In spite of this, some companies we have discussions with initially appear to equate the actual error identified with the reasonably possible potential misstatement. They do so despite the fact that the control did not ultimately detect the error. Essentially, these companies are taking the position that had the error been a dollar more, either the control or a compensating control[vi] would have prevented or detected it in a timely manner. Taking such a position, however, requires an appropriate evaluation of whether the control operates at a level of precision to do so.

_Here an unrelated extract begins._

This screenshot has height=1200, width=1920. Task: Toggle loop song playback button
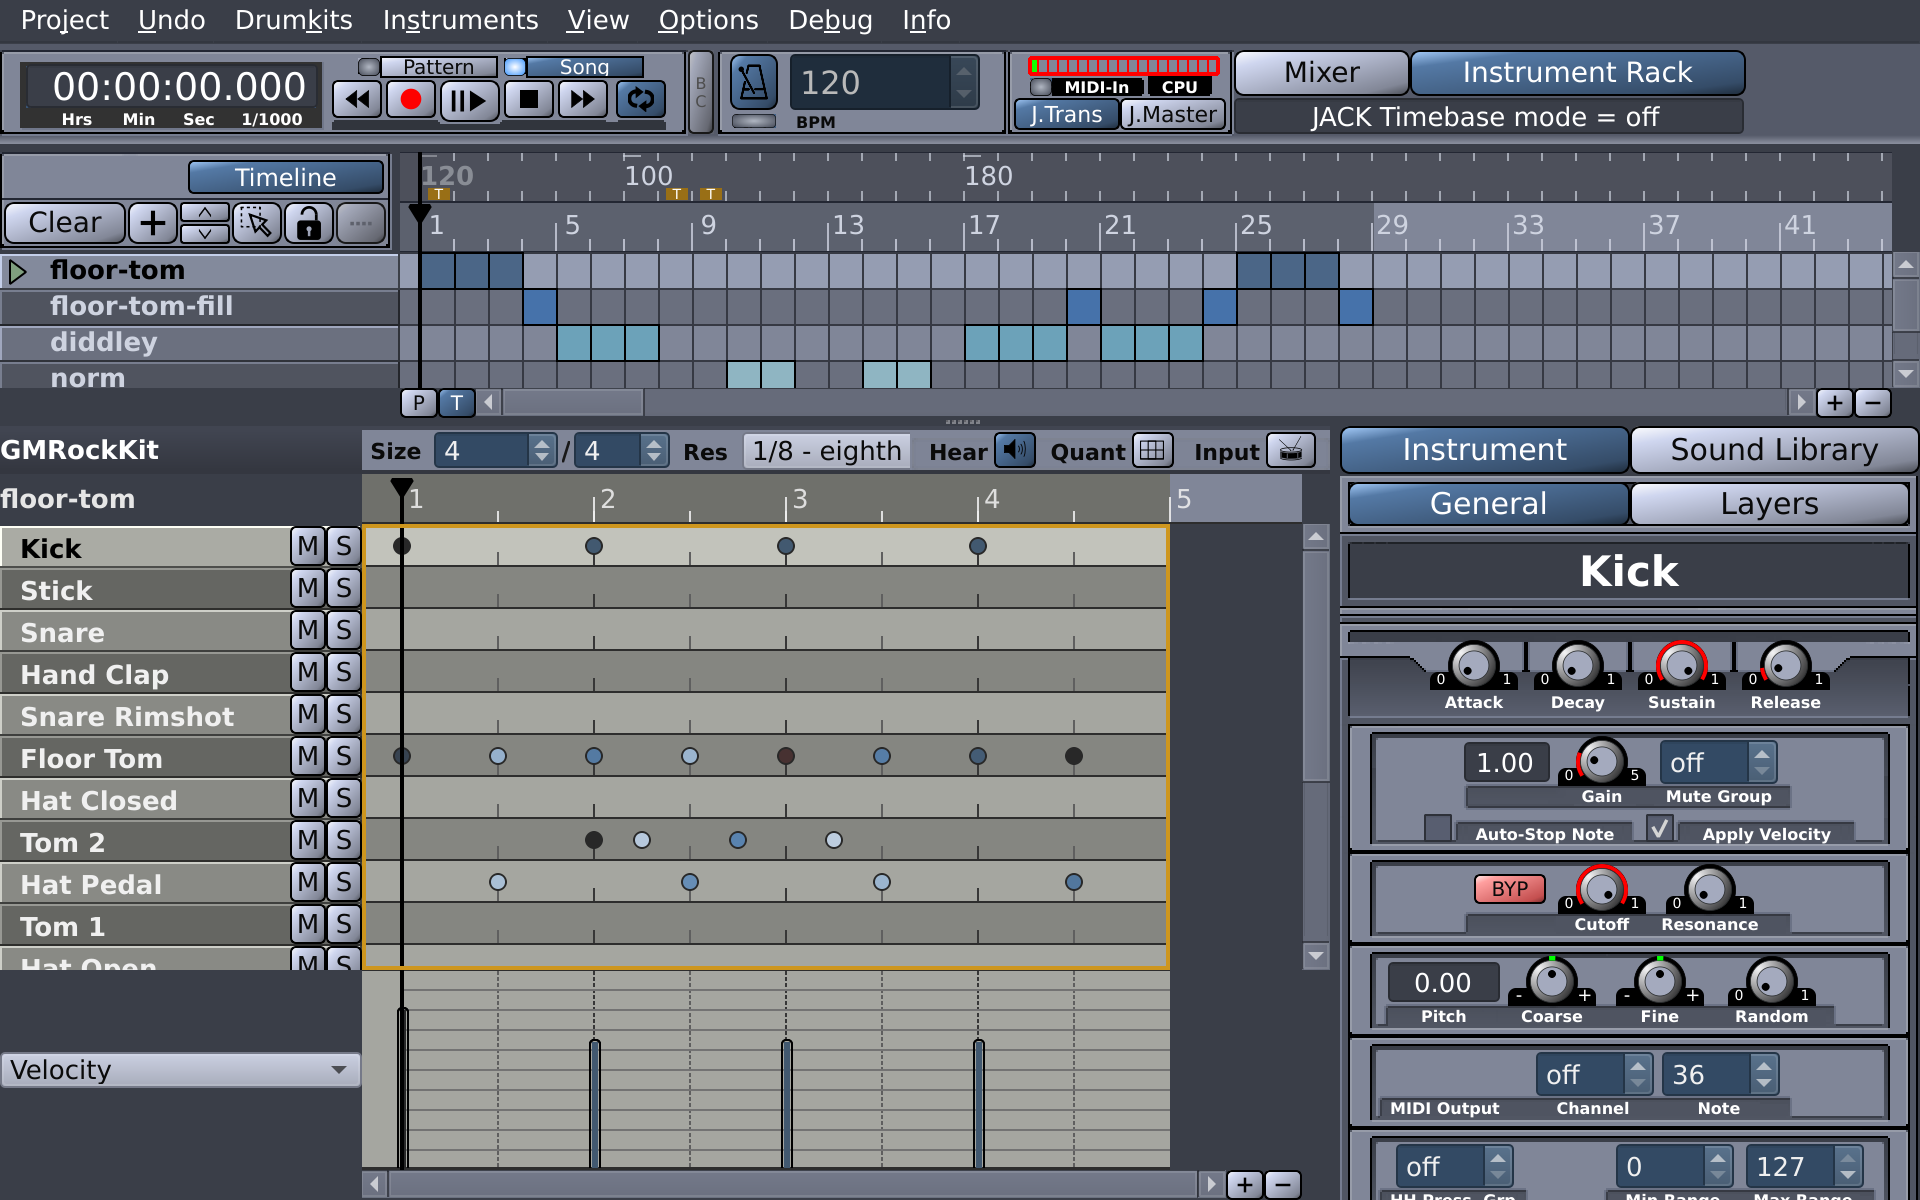click(x=640, y=100)
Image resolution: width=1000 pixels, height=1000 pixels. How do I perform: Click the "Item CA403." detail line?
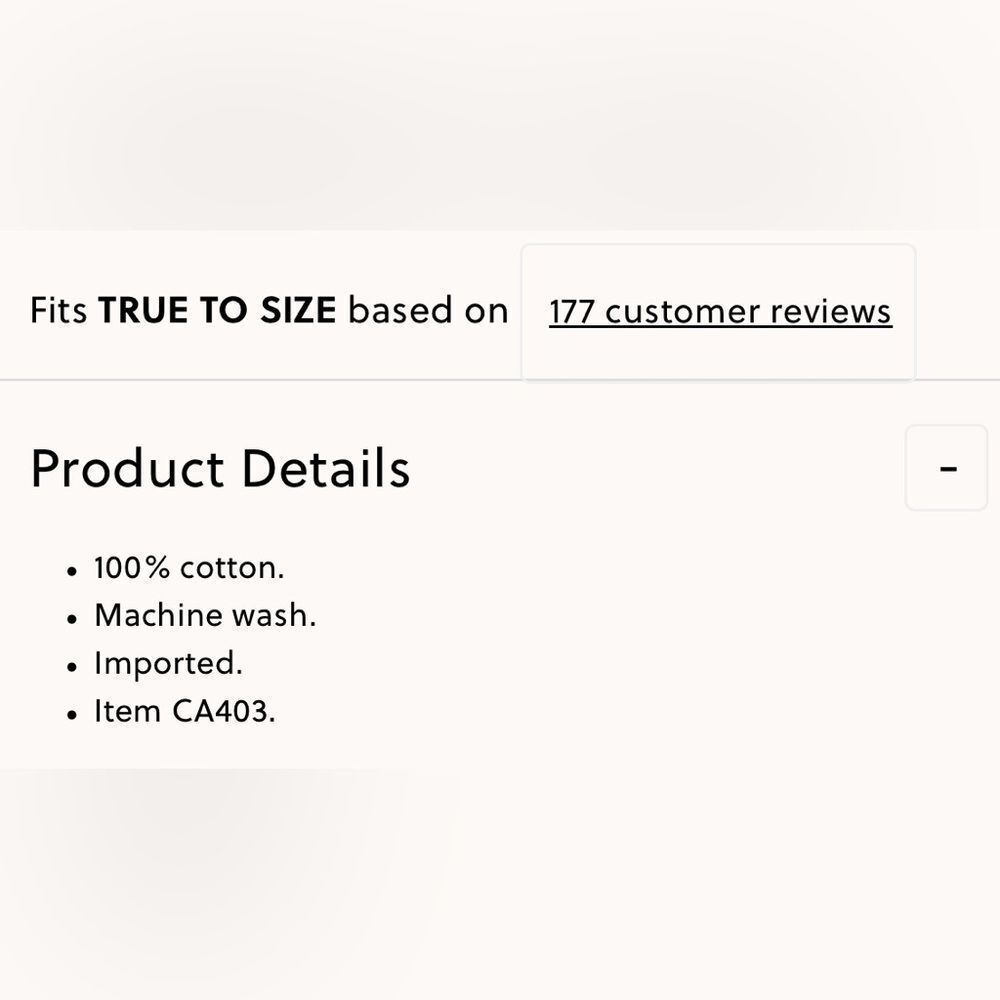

Considering the nature of the deficiency is an important next step in determining the magnitude of the potential misstatement. This requires considering the nature of the transactions and the amounts or total of transactions exposed to the deficiency. It also requires considering not only the current volume of activity exposed to the deficiency but also the volume of activity that is expected in future periods.[vii] Determining the activity exposed to the deficiency includes considering whether it could reasonably be expected to affect other accounts. For example, for a deficiency resulting in an asset classification error in accounting for a business combination, the magnitude of the potential misstatement would ordinarily include not only the balance sheet impact, but also the reasonably possible subsequent income statement impact from amortization or impairment.

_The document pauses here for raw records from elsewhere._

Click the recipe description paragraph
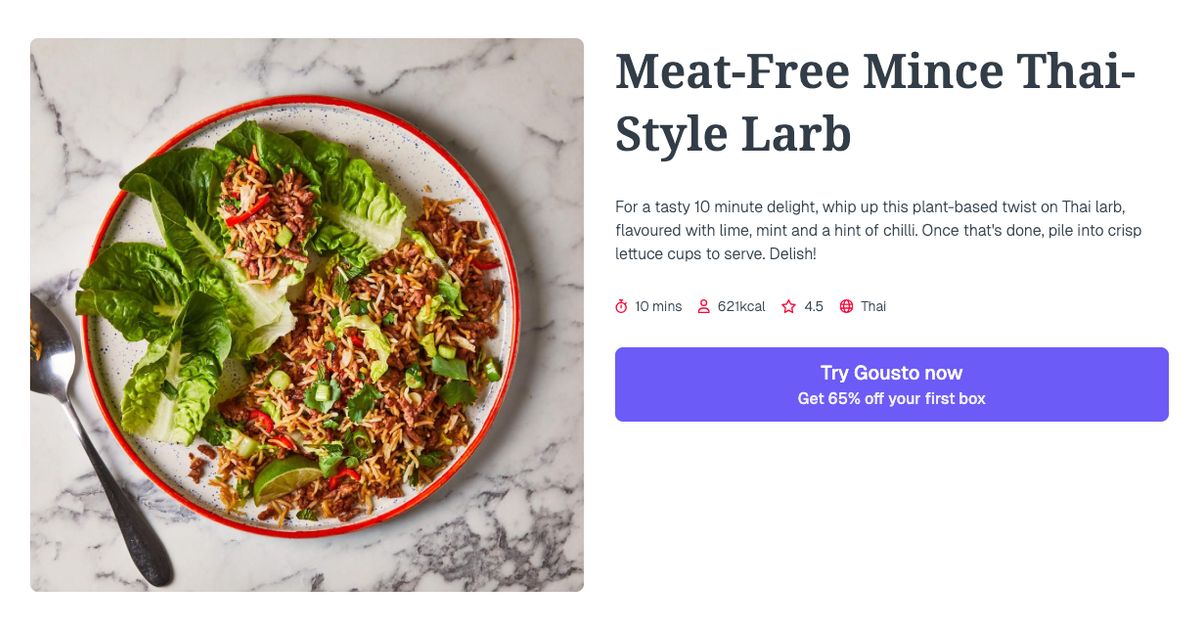pyautogui.click(x=878, y=229)
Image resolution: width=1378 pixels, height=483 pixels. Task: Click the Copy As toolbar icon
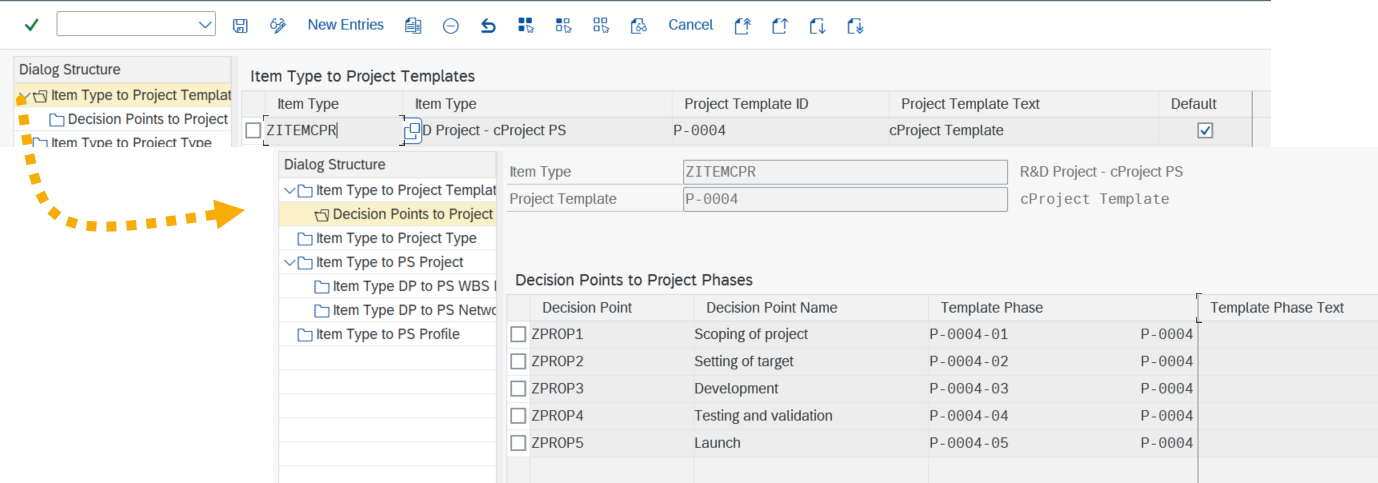pos(413,26)
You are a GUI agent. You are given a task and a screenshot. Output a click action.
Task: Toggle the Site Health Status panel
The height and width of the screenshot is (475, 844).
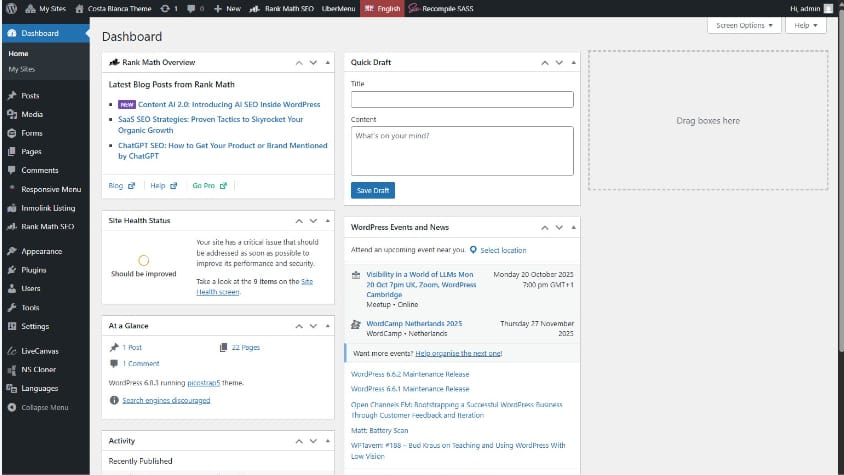click(327, 220)
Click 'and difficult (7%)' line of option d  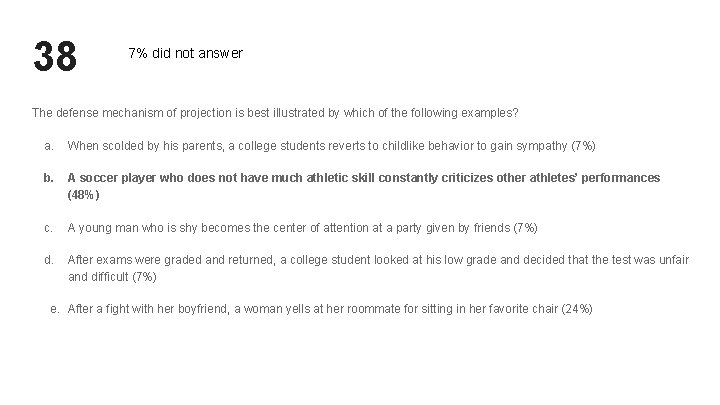click(112, 277)
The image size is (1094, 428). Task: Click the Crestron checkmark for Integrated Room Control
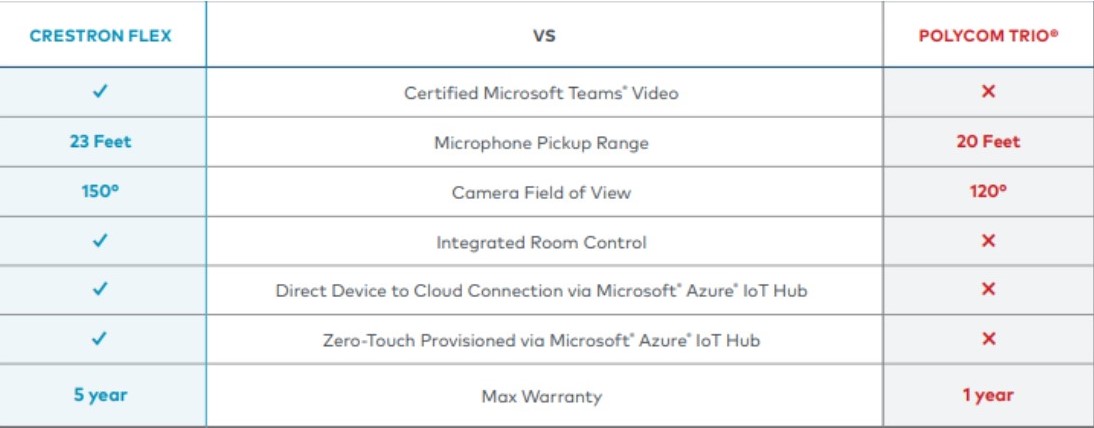(100, 241)
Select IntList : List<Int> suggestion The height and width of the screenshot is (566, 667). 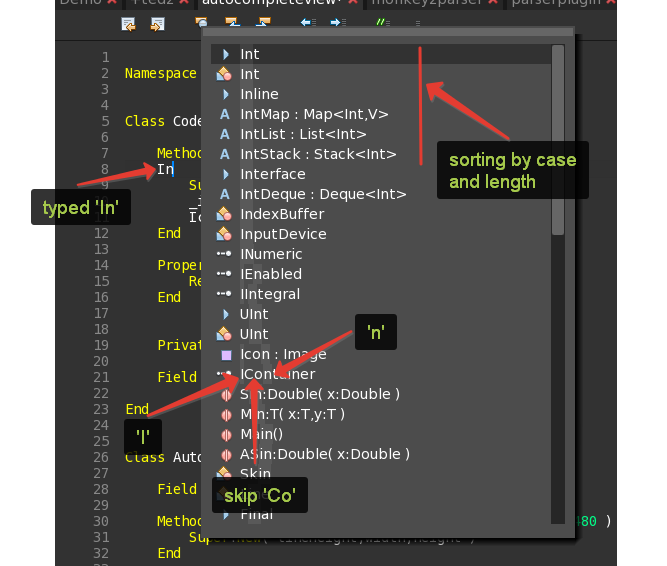point(303,134)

So why are there sometimes struggles in this area? From my experience, it often starts with a company not fully and accurately describing the deficiency. This may lead to a superficial thinking about the cause of the deficiency based on the error itself. This is convenient given that management has generally just completed its materiality assessment for the error; however, this generally will not result in a full understanding of the limitations of the control and is unlikely to result in developing and implementing sufficient remediation.

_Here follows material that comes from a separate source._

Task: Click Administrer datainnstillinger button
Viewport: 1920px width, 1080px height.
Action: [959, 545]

Let me conclude here by mentioning that our recent focus on the impact of immaterial errors on ICFR through the Disclosure Review Program is not intended to be a “gotcha” exercise. In addition to satisfying disclosure obligations, these interactions are opportunities for registrants to properly identify and remediate deficiencies in order to avoid recurrence and reduce the risk of material misstatements.
Thank you for your time today.
[i] See Commission Guidance Regarding Management’s Report on Internal Control Over Financial Reporting Under Section 13(a) or 15(d) of the Securities Exchange Act of 1934 (Jun 27, 2007) (“Commission Guidance”), at 9-10, at http://www.sec.gov/rules/interp/2007/33-8810.pdf
[ii] See Commission Guidance, at 39.
[iii] See Commission Guidance, at 15, which states, “A deficiency in the design of ICFR exists when (a) necessary controls are missing or (b) existing controls are not properly designed so that, even if the control operates as designed, the financial reporting risks would not be addressed.”
[iv] See Commission Guidance, at 30, which states, “Management evaluates the evidence it gathers to determine whether the operation of a control is effective. This evaluation considers whether the control operated as designed. It also considers matters such as how the control was applied, the consistency with which it was applied, and whether the person performing the control possesses the necessary authority and competence to perform the control effectively.”
[v] See Commission Guidance, at 35.
[vi] For definition and discussion of compensating controls, see Commission Guidance, at 37.
[vii] See Commission Guidance, at 36.